If you google “football as ritual” you’ll come up with a bunch of hits. It’s a natural. It’s played in special purpose-build facilities and the players wear specialized costumes. The teams have totemic mascots and the spectators will wear team colors and emblems of the totem. Ritual chants are uttered throughout the game and there’s lots of music and spectacle. I could go on and on, but you get the idea. When anthropologists go to faraway places and see people engaging in such activities they call it ritual. We call it entertainment. It’s both.

While not everyone actually plays football, a very large portion (mostly male) of the population has done so at one time in their life. When I was in secondary school touch football was one of the required activities in boys gym class. Those who don’t play the game participate vicariously as spectators. The game is associated with various virtues and so participating contributes to moral development.

Other sports are like this as well and other sports have been involved in anti-Trumpista activity. But let’s stick to football as that’s where most of the action has been so far.


And then we have “The Star-Spangled Banner”, the national anthem of the United States, which is played at football games at every level, from local high school games to top-level professional games. As a 2011 article from ESPN Magazine points out, “it’s a battle song.” The lyrics are from “The Defence of Fort M’Henry” by Francis Scott Key, a poem written to commemorate the defense of Baltimore in the War of 1812. The song became linked to sports in the early 20th century. According to the ESPN article:

THAT STORY BEGINS, as so many tales in modern American sports do, with Babe Ruth.

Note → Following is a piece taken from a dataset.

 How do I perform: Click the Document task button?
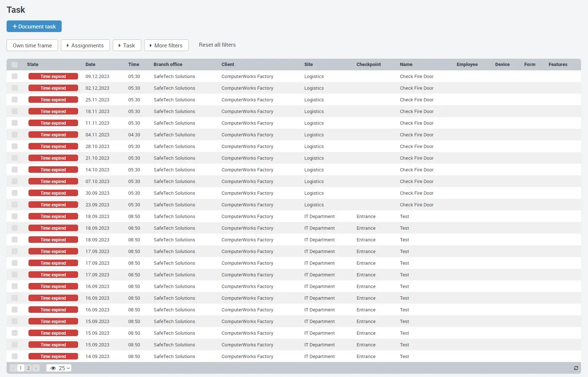tap(34, 27)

History records various games in which “The Star-Spangled Banner” was played dating from the mid-1800s, but Ruth’s last postseason appearances for the Boston Red Sox coincided with the song’s first unbreakable bond with the sports world, in 1918.

Ruth was pitching for the Red Sox in Game 1 of the 1918 World Series. It’s the seventh-inning stretch:

As was common during sporting events, a military band was on hand to play, and while the fans were on their feet, the musicians fired up “The Star-Spangled Banner.” They weren’t the only active-duty servicemen on the field, though. Red Sox third baseman Fred Thomas was playing the Series while on furlough from the Navy, where he’d been learning seamanship at the Great Lakes Naval Training Station in Chicago. But Thomas’ months of military training had hardly dulled his diamond skills. According to the Society of American Baseball Research, the station’s commander, Capt. William Moffett, was a baseball fanatic who actively recruited athletes for the training center’s team. Thomas, who started playing professionally right out of high school in Wisconsin, later said he “had it made at Great Lakes. All [I] had to do was play baseball.” So after the Red Sox went through nine third basemen during the season, they took a shot and asked the Navy whether he could join them as they took on the Cubs. The military said yes, and Thomas stood at his usual position on the diamond during Game 1’s seventh-inning stretch, present at the creation of a tradition.

Upon hearing the opening notes of Key’s song from the military band, Thomas immediately faced the flag and snapped to attention with a military salute. The other players on the field followed suit, in “civilian” fashion, meaning they stood and put their right hands over their hearts. The crowd, already standing, showed its first real signs of life all day, joining in a spontaneous sing-along, haltingly at first, then finishing with flair. The scene made such an impression that The New York Times opened its recap of the game not with a description of the action on the field but with an account of the impromptu singing: “First the song was taken up by a few, then others joined, and when the final notes came, a great volume of melody rolled across the field. It was at the very end that the onlookers exploded into thunderous applause and rent the air with a cheer that marked the highest point of the day’s enthusiasm.”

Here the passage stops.